- **TASK INSTRUCTIONS**
Tell me how many lines in the entries below contain the word "computer"; reply with the number and nothing else.

- **DATA SHOWN**
*-*-*
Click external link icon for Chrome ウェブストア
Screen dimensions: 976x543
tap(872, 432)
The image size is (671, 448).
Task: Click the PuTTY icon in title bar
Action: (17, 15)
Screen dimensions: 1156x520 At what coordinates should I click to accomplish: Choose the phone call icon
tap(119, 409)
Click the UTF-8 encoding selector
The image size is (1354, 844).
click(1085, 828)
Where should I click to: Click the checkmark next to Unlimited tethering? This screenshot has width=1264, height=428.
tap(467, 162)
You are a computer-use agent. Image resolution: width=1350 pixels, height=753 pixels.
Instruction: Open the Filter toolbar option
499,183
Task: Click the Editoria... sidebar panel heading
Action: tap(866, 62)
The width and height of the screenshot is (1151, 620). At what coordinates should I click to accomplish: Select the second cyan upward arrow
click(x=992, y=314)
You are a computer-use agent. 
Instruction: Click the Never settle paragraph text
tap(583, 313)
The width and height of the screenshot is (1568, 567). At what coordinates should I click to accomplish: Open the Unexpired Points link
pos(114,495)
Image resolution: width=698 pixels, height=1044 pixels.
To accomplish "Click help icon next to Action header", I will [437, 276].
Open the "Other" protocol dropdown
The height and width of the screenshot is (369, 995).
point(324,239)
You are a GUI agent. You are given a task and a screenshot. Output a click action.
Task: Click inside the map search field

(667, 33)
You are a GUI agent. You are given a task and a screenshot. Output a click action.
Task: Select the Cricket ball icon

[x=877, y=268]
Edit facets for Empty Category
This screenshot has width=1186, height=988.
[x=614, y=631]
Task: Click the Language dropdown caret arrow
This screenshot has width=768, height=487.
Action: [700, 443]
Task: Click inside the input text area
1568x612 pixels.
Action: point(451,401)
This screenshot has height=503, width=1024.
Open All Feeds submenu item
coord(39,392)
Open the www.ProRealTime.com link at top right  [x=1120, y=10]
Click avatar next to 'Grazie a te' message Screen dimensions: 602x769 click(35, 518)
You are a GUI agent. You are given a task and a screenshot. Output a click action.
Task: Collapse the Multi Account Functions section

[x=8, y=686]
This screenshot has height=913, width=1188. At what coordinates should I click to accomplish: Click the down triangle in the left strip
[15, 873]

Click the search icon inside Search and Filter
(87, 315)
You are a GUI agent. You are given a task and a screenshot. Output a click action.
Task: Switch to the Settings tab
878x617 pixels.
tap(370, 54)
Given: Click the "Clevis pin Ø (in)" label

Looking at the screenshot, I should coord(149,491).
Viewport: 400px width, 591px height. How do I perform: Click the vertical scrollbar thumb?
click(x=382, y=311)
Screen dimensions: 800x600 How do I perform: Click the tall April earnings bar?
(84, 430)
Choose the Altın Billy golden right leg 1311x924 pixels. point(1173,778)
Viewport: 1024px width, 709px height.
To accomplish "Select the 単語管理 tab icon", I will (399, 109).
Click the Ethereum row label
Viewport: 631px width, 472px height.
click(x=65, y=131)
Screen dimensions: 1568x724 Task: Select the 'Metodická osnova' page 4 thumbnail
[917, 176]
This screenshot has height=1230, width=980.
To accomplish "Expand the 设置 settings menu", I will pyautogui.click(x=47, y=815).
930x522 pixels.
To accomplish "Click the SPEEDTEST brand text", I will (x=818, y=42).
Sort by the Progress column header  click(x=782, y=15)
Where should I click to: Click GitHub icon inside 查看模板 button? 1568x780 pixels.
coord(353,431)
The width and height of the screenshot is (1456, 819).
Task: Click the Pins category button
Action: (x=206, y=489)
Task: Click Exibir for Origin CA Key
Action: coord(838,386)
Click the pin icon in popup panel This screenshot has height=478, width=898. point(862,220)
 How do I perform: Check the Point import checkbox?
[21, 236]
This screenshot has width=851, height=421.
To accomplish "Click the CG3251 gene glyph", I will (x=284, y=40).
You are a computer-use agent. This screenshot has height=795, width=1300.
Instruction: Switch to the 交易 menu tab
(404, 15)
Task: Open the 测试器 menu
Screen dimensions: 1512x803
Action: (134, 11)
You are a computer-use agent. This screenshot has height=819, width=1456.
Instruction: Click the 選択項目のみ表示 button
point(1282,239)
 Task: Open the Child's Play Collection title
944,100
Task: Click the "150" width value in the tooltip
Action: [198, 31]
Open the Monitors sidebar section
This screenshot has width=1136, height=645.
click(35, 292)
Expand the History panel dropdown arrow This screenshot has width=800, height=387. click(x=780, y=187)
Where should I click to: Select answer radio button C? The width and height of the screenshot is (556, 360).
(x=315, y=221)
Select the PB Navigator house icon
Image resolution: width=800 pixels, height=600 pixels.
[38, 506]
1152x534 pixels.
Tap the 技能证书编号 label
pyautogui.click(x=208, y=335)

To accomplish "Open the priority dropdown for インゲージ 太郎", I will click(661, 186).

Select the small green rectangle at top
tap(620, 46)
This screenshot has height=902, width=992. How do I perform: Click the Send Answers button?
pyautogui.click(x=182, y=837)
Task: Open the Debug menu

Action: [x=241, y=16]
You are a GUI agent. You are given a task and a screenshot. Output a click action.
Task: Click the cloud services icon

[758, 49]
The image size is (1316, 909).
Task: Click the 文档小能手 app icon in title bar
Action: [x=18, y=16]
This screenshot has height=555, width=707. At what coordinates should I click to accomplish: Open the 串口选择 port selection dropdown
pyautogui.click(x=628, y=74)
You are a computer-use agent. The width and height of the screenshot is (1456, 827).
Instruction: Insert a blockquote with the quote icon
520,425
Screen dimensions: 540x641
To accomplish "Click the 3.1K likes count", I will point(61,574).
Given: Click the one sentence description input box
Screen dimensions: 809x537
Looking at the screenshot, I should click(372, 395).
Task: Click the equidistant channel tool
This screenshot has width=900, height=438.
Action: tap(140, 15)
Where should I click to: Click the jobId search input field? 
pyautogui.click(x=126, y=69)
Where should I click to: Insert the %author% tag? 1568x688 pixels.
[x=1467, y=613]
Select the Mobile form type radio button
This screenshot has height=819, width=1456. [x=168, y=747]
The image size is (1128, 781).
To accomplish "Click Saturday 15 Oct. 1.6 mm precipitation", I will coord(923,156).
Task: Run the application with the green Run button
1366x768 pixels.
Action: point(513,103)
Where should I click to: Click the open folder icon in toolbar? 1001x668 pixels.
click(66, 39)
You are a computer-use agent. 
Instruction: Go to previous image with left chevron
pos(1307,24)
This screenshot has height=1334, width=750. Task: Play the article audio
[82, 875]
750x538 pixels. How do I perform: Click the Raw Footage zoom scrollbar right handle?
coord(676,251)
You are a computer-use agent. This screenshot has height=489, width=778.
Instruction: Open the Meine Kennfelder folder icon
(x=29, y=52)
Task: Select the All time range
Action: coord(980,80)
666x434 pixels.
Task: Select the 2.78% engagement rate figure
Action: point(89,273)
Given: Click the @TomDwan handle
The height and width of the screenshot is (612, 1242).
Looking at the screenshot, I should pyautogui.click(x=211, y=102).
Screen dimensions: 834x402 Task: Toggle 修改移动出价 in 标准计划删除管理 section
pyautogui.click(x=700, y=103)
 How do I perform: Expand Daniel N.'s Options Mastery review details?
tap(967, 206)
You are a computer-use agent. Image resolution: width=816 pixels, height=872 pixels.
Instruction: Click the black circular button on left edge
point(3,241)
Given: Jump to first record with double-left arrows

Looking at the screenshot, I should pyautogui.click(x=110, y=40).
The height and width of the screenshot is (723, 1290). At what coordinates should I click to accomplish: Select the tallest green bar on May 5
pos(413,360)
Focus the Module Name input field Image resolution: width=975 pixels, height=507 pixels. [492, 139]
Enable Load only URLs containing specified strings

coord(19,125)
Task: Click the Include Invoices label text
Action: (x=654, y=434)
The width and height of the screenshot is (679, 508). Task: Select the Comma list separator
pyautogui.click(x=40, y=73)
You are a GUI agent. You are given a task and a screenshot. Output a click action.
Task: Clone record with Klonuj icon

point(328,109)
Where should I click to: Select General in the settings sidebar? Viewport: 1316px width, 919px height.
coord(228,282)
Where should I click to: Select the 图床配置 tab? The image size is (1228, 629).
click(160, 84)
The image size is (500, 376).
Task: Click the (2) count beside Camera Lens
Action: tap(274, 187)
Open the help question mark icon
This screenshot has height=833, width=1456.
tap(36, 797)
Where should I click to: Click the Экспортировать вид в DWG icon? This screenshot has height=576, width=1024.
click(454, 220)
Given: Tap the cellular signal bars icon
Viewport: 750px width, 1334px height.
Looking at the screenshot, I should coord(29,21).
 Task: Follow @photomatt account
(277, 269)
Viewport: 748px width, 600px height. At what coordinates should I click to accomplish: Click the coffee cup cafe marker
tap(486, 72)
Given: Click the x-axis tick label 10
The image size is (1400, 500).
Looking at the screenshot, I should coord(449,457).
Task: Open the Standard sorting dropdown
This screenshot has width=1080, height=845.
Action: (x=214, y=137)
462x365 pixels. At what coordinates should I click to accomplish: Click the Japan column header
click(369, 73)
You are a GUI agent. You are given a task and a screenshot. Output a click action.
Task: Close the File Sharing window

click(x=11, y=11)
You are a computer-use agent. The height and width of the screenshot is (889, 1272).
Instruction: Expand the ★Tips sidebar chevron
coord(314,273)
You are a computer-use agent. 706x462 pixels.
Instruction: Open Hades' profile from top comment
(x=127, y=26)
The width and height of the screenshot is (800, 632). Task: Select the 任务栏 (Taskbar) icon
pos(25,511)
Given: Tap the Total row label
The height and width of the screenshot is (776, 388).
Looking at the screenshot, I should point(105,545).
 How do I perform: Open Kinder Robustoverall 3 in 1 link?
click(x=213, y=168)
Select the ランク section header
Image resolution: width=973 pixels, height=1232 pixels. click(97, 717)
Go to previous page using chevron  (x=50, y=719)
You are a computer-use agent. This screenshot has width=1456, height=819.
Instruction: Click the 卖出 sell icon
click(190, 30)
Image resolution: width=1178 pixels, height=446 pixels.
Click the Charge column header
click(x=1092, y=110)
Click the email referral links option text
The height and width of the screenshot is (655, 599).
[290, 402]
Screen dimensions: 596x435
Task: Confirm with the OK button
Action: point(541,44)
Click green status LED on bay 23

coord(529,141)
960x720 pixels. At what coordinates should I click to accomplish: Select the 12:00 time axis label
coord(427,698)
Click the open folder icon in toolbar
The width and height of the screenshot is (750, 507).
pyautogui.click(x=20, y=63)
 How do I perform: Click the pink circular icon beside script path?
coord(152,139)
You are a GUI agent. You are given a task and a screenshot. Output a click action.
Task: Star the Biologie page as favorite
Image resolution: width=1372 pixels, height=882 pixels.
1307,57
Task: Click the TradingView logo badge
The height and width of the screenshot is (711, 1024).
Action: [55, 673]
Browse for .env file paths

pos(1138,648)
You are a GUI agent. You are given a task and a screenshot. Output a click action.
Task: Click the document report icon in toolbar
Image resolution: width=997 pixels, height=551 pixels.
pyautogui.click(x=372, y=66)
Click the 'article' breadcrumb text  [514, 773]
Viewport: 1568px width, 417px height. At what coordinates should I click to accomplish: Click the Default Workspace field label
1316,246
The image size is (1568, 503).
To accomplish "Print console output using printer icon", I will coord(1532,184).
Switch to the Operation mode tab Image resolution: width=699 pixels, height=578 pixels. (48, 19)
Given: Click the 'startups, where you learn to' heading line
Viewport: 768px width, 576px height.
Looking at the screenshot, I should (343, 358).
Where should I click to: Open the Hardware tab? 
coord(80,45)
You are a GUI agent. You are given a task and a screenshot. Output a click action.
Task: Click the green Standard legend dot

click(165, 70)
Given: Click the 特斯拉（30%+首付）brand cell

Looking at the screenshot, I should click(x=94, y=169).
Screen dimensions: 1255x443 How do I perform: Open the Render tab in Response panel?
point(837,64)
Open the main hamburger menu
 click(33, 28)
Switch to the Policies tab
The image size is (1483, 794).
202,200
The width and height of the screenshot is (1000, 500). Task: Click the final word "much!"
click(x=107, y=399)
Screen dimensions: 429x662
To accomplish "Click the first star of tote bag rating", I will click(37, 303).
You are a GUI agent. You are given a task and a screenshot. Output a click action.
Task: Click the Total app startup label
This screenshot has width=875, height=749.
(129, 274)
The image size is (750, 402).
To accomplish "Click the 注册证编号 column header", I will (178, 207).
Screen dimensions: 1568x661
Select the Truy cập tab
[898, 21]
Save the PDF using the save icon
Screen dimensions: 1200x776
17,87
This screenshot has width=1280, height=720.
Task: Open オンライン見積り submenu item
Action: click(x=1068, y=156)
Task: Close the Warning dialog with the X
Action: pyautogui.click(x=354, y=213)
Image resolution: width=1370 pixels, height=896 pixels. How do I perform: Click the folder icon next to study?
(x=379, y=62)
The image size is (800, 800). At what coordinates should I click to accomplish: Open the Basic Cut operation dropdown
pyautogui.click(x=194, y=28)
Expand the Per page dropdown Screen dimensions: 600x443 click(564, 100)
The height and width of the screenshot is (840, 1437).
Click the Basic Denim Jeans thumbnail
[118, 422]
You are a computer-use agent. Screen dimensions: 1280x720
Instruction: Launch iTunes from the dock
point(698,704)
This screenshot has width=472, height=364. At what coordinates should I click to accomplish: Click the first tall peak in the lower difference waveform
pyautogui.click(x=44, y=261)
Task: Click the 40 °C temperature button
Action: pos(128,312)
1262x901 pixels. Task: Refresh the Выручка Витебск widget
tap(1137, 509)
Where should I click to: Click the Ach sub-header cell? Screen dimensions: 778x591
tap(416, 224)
*-*-*
- **ANSWER SECTION**
12